本文抜粋:
━━━━━━━━━━━━━━━━

TOMBO™ No. 1400-NA ニチアス|600℃耐熱・剛直性で施工を極める!ガラス繊維系織布ガスケット徹底解説
「ボイラーのマンホールガスケット、400℃対応のガラスクロスでは少し不安だが、800℃対応のAES繊維はオーバースペックでコストもかかる」「大口径の排ガスダクトフランジ、ガスケットが柔らかすぎて垂直に取り付けるのが大変だ」「フランジ面間が狭くて、柔軟なガスケットだと挿入時に折れ曲がってしまう」…。
高温設備、特にボイラー、乾燥炉、排ガスダクトなどのマンホールや点検口、接続部のシールにおいては、「耐熱性」はもちろんのこと、「施工性(ハンドリング性)」が作業効率や安全確保の観点から極めて重要になる場面があります。特に大口径のガスケットを垂直に取り付ける際や、狭いフランジ間に挿入する際、柔らかすぎるガスケットは形状を保てず、取り付けに多大な労力を要することがあります。
このような、「600℃クラスの中高温域での耐熱性」と「抜群の形状保持性による施工のしやすさ」という、現場の具体的なニーズに応えるために設計されたのが、ニチアス株式会社が提供する高性能織布ガスケット「TOMBO™ No. 1400-NA(スーパーマンホール™ガスケット-NA)」です。
この記事では、No. 1400-NAがなぜ600℃クラスの高温用織布ガスケットの中でも、特にその「剛直性(コシの強さ)」によって選ばれるのか、その構造と性能の核心から、正しい選定・使い方、そして絶対に理解しておくべき限界と注意点まで、徹底的に解説します。
第1部:TOMBO™ No. 1400-NAとは?その構造と性能の核心
No. 1400-NAは、高温部のシールに用いられる「織布ガスケット」ファミリーに属し、特にその際立った剛直性(形状保持性)に最大の特徴を持つ製品です。その構造は、600℃という耐熱性と、優れたハンドリング性を両立させるための独自の工夫が凝らされています。
性能の核心①:600℃耐熱とコストバランスを実現する「ガラス繊維 + 横糸SUS線補強クロス」
No. 1400-NAの基盤となるのは、特殊な構成を持つ耐熱クロスです。
- 基材繊維(縦糸):ガラス繊維(グラスファイバー)

━━━━━━━━━━━━━━━━

提供データ:
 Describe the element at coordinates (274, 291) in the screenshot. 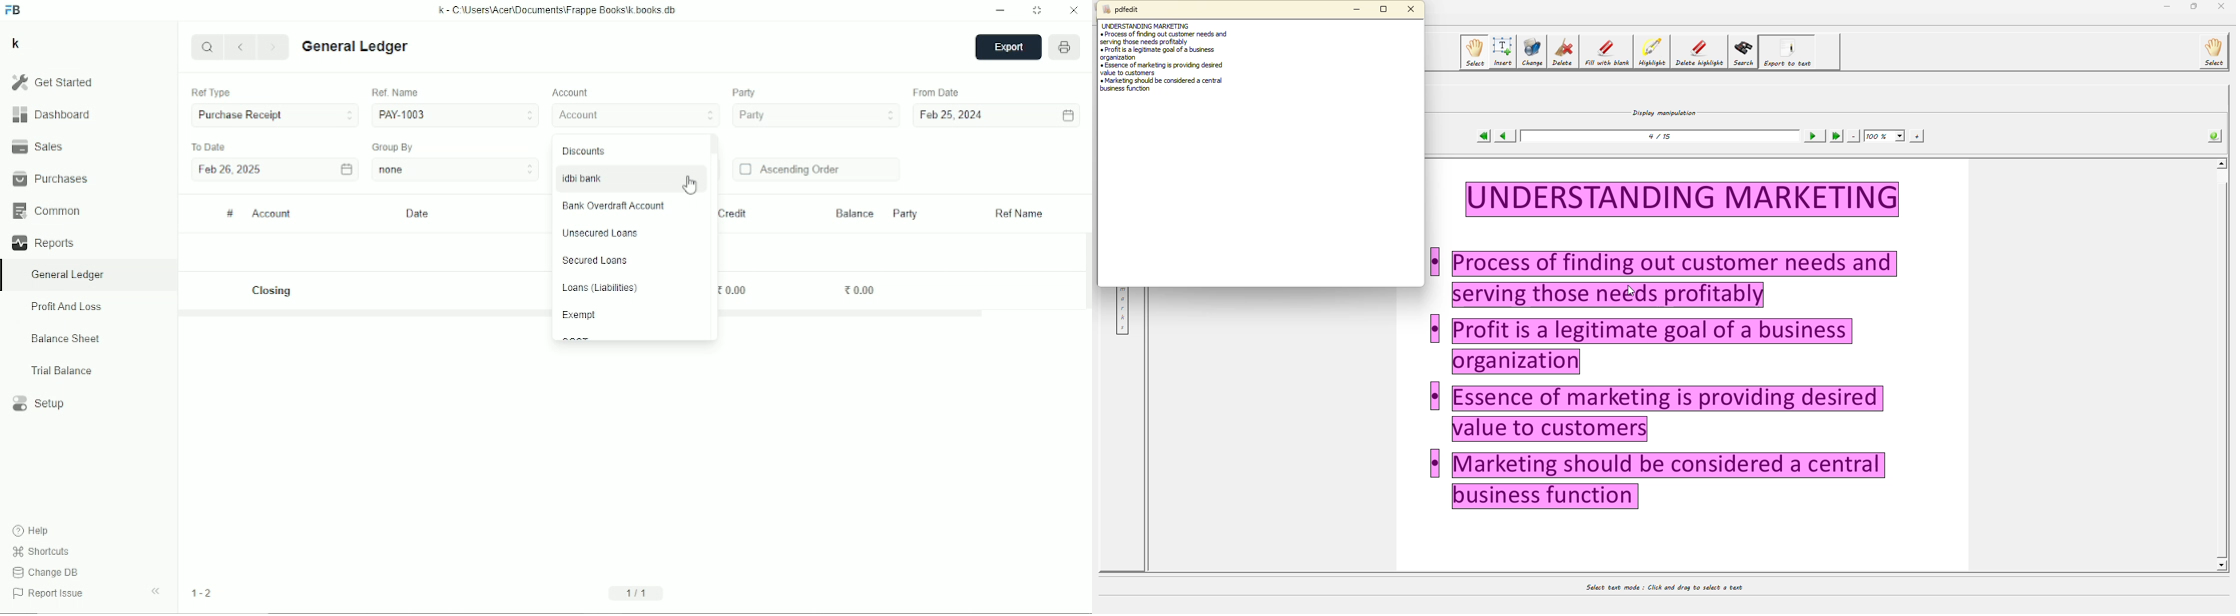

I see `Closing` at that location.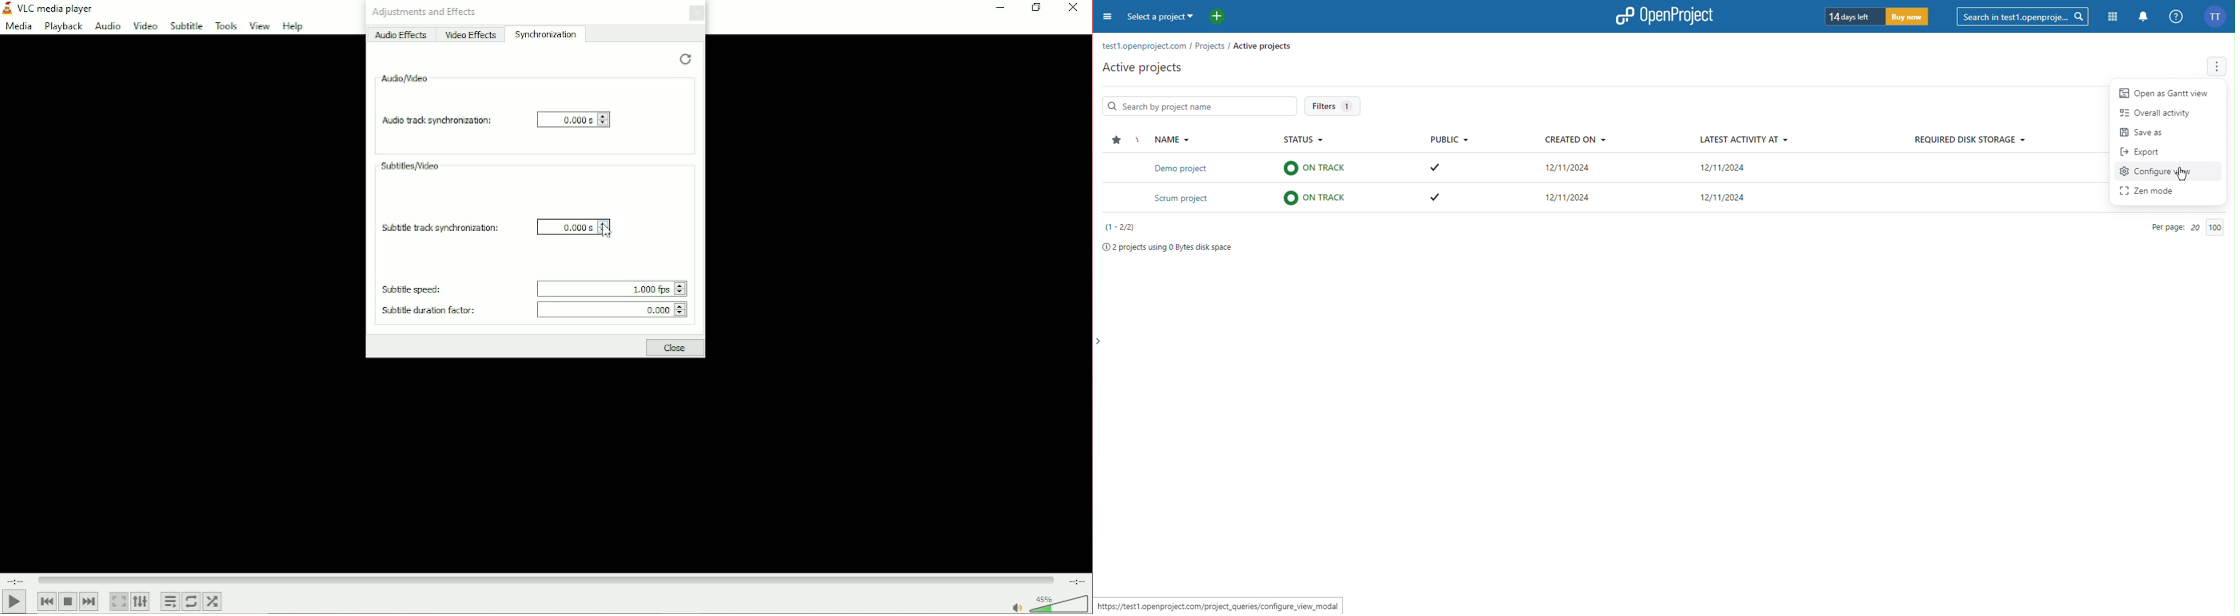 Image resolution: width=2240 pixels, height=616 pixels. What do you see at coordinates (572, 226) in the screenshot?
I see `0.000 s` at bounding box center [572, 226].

━━━━━━━━━━━━━━━━

作業内容:
- 1) ガスケットの解説記事で、「高温設備、特に」に続けて挙げられている設備名をすべて列挙してください。
- 2) ガスケットの解説記事にある次の一文を英語に訳してください。「No. 1400-NAは、高温部のシールに用いられる「織布ガスケット」ファミリーに属し、特にその際立った剛直性(形状保持性)に最大の特徴を持つ製品です。」
- 3) ガスケットの解説記事を、最後に示された行の後から書き継いでください。
提示したデータは、今回の作業とは一切関係ありません。

回答:
- 1) ボイラー、乾燥炉、排ガスダクト

- 2) No. 1400-NA belongs to the family of "woven-fabric gaskets" used to seal high-temperature sections, and its most distinctive feature is its outstanding rigidity (shape retention).

- 3)
縦糸には、400℃までの耐熱性を持つ標準的なガラス繊維が使用されています 。これにより、製品全体のコストを抑えつつ、基本的な耐熱性と柔軟性を確保しています。
- 補強材(横糸):ステンレス鋼線(SUS線)
No. 1400-NAの構造上の最大の特徴は、横糸にのみステンレス鋼線が織り込まれている点です 。この横方向への金属補強が、ガスケットに強い「コシ」を与え、後述する優れたハンドリング性の源泉となります。同時に、ステンレス鋼線の耐熱性(一般的に600℃以上)が、ガスケット全体の最高使用温度を600℃まで引き上げる役割も担っています。
この「ガラス繊維とステンレス鋼線のハイブリッド織り」構造が、400℃を超える温度域での使用を可能にしつつ、No. 1400-NA独自のキャラクターを生み出しているのです。
性能の核心②:シール性と加工性を付与する「ゴム引き・積層加工」
ガラス繊維とSUS線で織られたクロスは、それだけではまだシール材として完成していません。ニチアス(およびダイコーのような加工メーカー)では、以下の加工を施すことで、最終的なガスケット製品へと仕上げます。
- ゴム引き加工: 織布にゴムコンパウンドを塗布・含浸させます。これにより、繊維間の隙間が埋められシール性(気密性)が向上します 。同時に、繊維が固められることで裁断時のほつれが防止され、打ち抜きや縫製といった加工性が向上します 。
- 積層加工: ゴム引きされたクロスを複数枚重ね合わせ、圧着することで、要求されるガスケット厚み(例:3.2mm、4.8mm、6.4mmなど)に仕上げます。
この「ガラス繊維とSUS線のハイブリッドクロス + ゴムによるシール性・加工性付与」という組み合わせが、No. 1400-NAの信頼性の基盤を形成しています。
No. 1400-NAが現場で選ばれる理由 — 際立つ「コシの強さ」と「施工性」
ニチアスの織布ガスケットラインナップの中で、No. 1400-NAは非常にユニークなポジショニングを占めています。その最大の理由は、600℃という耐熱性と、圧倒的な「コシの強さ」の両立にあります。
- 600℃までの中高温域をカバーする耐熱性能: 最高使用温度600℃は、標準的なガラスクロスガスケット(例:TOMBO™ No. 1374、400℃)では対応できない温度域です 。800℃対応のAES繊維ベースのNo. 1420シリーズまでは必要ないものの、400℃では不安が残る、といった中間的な温度域(400℃~600℃)において、No. 1400-NAはコストパフォーマンスに優れた選択肢となります。
- 際立った「コシの強さ(剛直性)」と優れたハンドリング性: No. 1400-NAの最大の特徴は、その圧倒的な「コシの強さ」です。ニチアスの資料によると、同サイズの試験片のたわみ量はわずか1mm 。これは、自重でほとんどたわまない、非常に剛直であることを示しています。
比較すると、同じ600℃耐熱のNo. 1420-TH(AES繊維ベース)は47mm、400℃耐熱のNo. 1374(ガラス繊維)は18mmたわむのに対し、No. 1400-NAの「たわみ1mm」は際立っています 。
この強いコシは、施工時のハンドリング性(取り扱いやすさ)において絶大なメリットをもたらします。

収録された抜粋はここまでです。